• PROVIDED MATERIAL:
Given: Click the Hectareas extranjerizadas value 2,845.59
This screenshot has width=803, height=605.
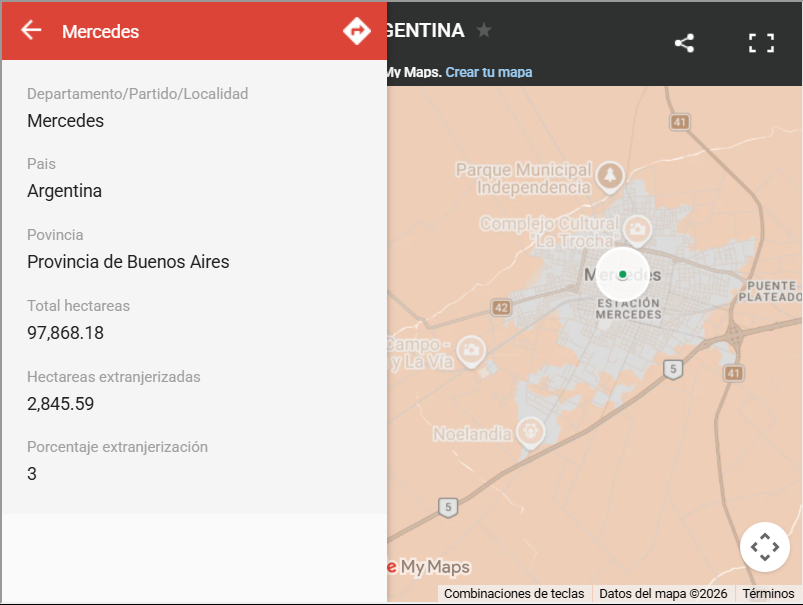Looking at the screenshot, I should [x=60, y=404].
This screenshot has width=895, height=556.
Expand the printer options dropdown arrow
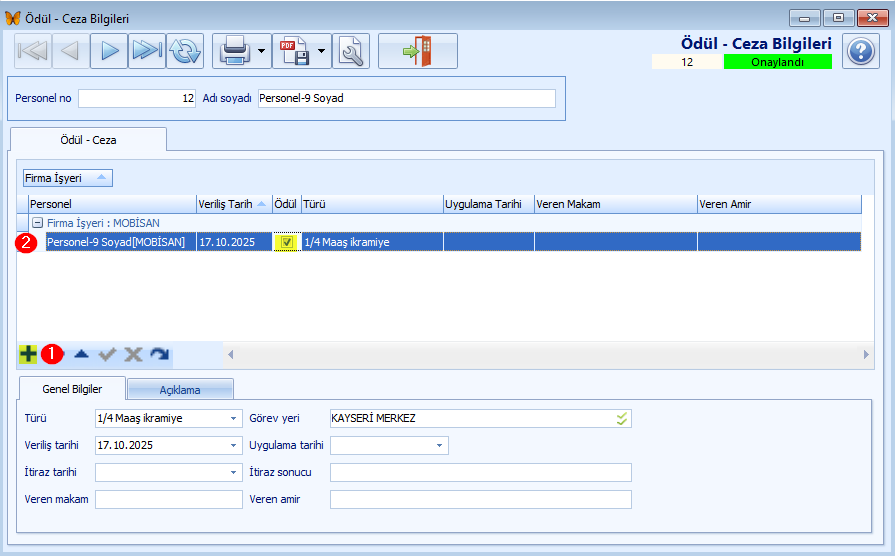pyautogui.click(x=261, y=51)
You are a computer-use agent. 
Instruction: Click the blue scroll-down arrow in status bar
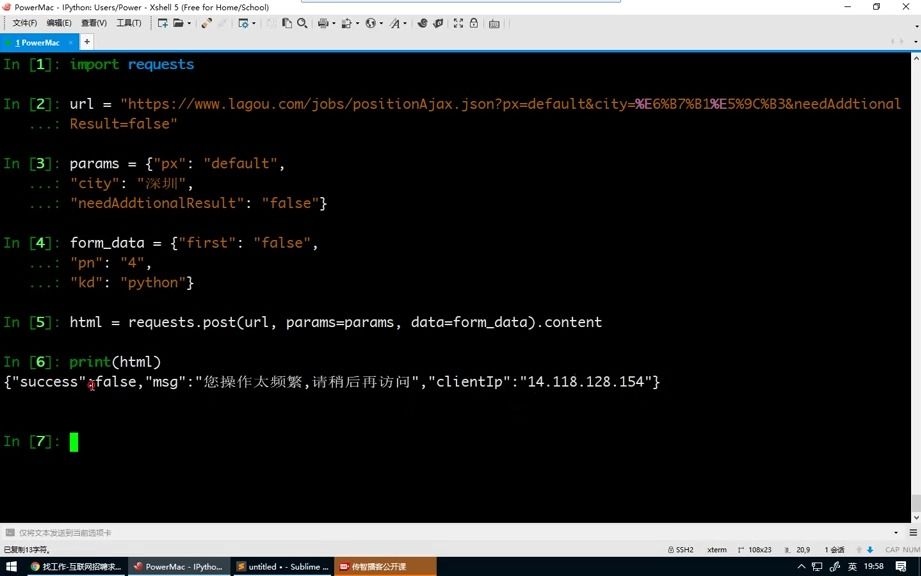[870, 548]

• THE TASK: Copy out, with no pictures, the lines from the one containing "This screenshot has width=895, height=556." through the last line of the data above, both ends included and each word unchanged.

• RESPONSE BELOW:
This screenshot has width=895, height=556.
Expand the printer options dropdown arrow
pyautogui.click(x=261, y=51)
You are a computer-use agent. 
Instruction: Click the blue scroll-down arrow in status bar
[870, 548]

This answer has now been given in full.